À N’Djaména, la recrudescence des violences sexuelles visant des enfants, notamment des fillettes âgées de 2 à 7 ans, suscite une vive inquiétude.
Dans un communiqué publié le 18 mars 2026 signé par son Président Belngar Larmé Jacques, la Commission nationale des droits de l’homme (CNDH) a exprimé sa profonde indignation face à des faits qu’elle qualifie d’une « gravité exceptionnelle ».
Cette prise de position fait suite à une audience accordée le 17 mars aux parents des victimes. Selon la CNDH, les témoignages recueillis au siège de l’institution font état de violations flagrantes des droits fondamentaux de l’enfant et d’atteintes graves à la dignité humaine.
Face à l’ampleur de la situation, la CNDH a annoncé sa décision de se constituer partie civile aux côtés des victimes et de leurs familles. L’objectif est de contribuer à la manifestation de la vérité, à l’établissement des responsabilités et à la défense effective des droits des enfants concernés. L’institution s’appuie notamment sur les dispositions de la loi n°028/PR/2018 ainsi que sur son règlement intérieur pour justifier cette démarche.

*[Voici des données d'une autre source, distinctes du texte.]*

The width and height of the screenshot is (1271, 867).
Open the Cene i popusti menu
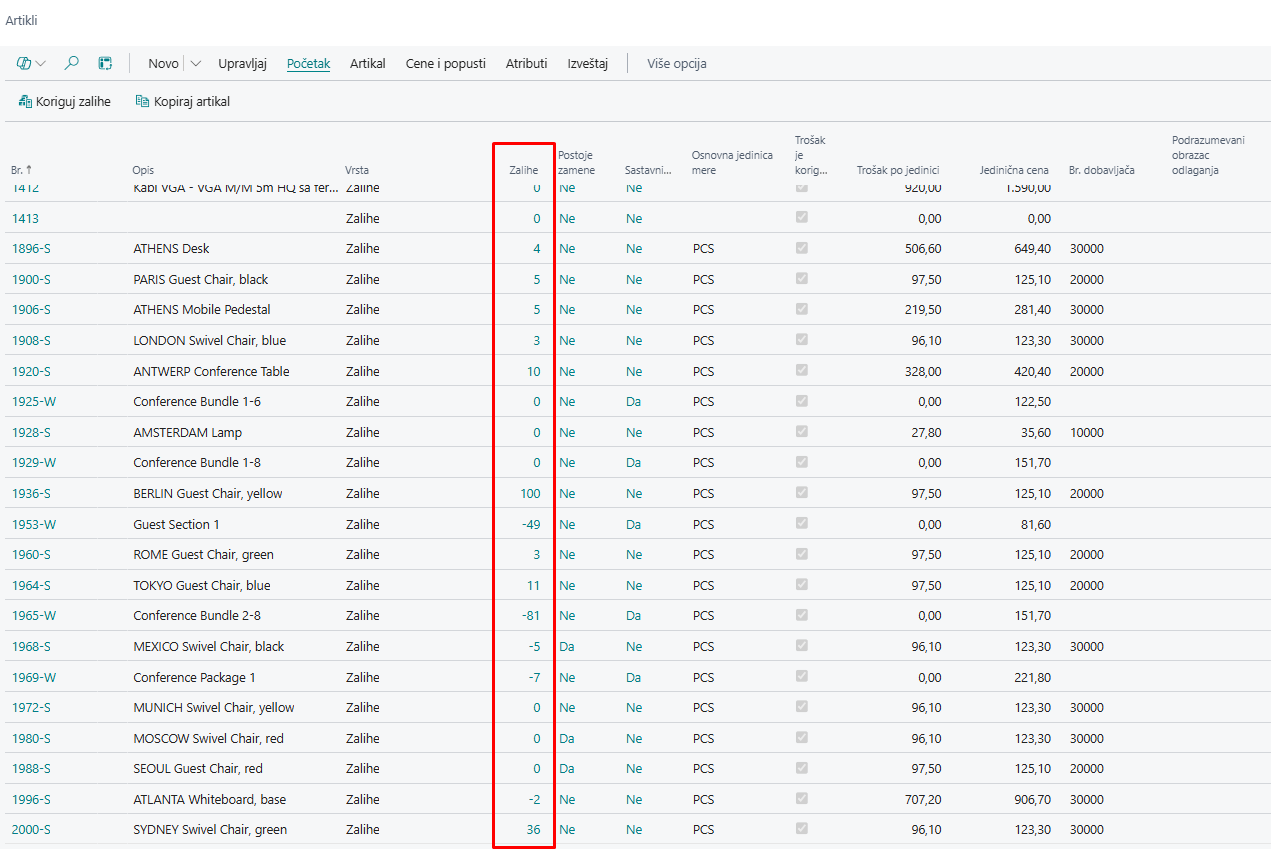(445, 63)
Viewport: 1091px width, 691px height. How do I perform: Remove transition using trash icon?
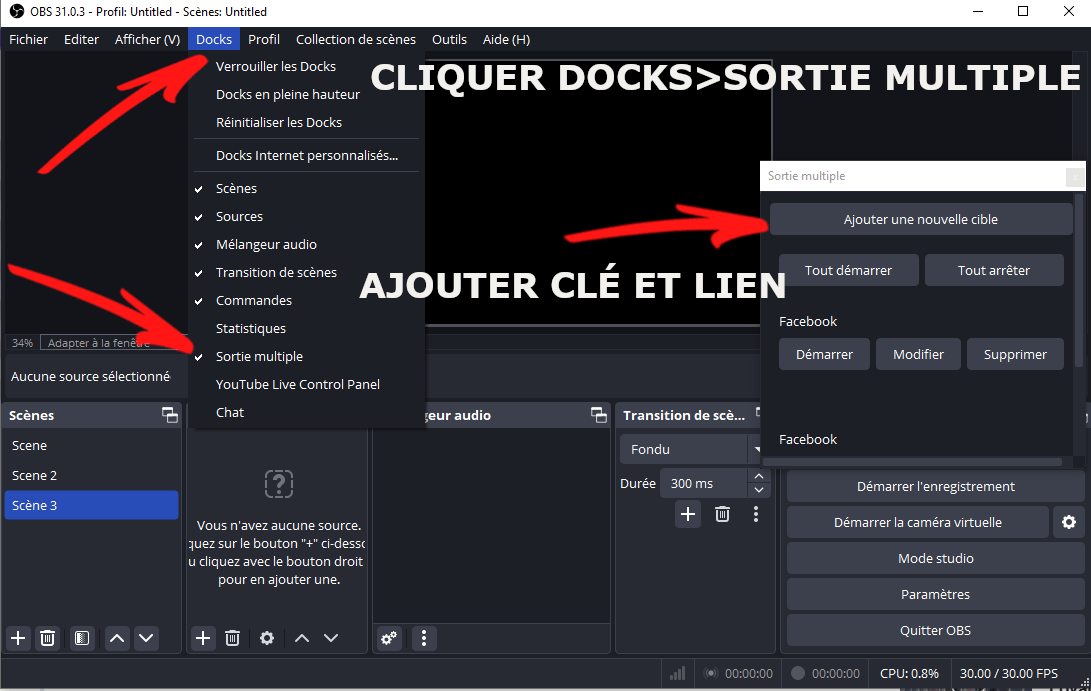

Dans le cadre de cette mobilisation, la Commission prévoit de mettre à disposition des victimes des avocats et d’assurer un suivi « rigoureux, impartial et continu » des procédures judiciaires jusqu’à leur aboutissement.
La CNDH rappelle que la protection de l’enfant constitue une obligation constitutionnelle et légale pour l’État, qui doit non seulement prévenir ces violences, mais aussi protéger les victimes, poursuivre les auteurs et garantir une prise en charge complète sur les plans médical, psychologique et social.
Soulignant la nécessité d’une réponse ferme, l’institution insiste sur le fait qu’aucun individu ne doit échapper à la loi, quelle que soit sa position. Elle appelle également à une mobilisation générale impliquant autorités publiques, justice, forces de sécurité, leaders communautaires et religieux, société civile, parents et médias, afin de faire de la protection de l’enfant une priorité nationale.
La CNDH affirme enfin sa détermination à suivre ces affaires avec la plus grande vigilance jusqu’à leur issue judiciaire, réitérant son engagement en faveur des droits de l’enfant et de l’accès à la justice pour les victimes.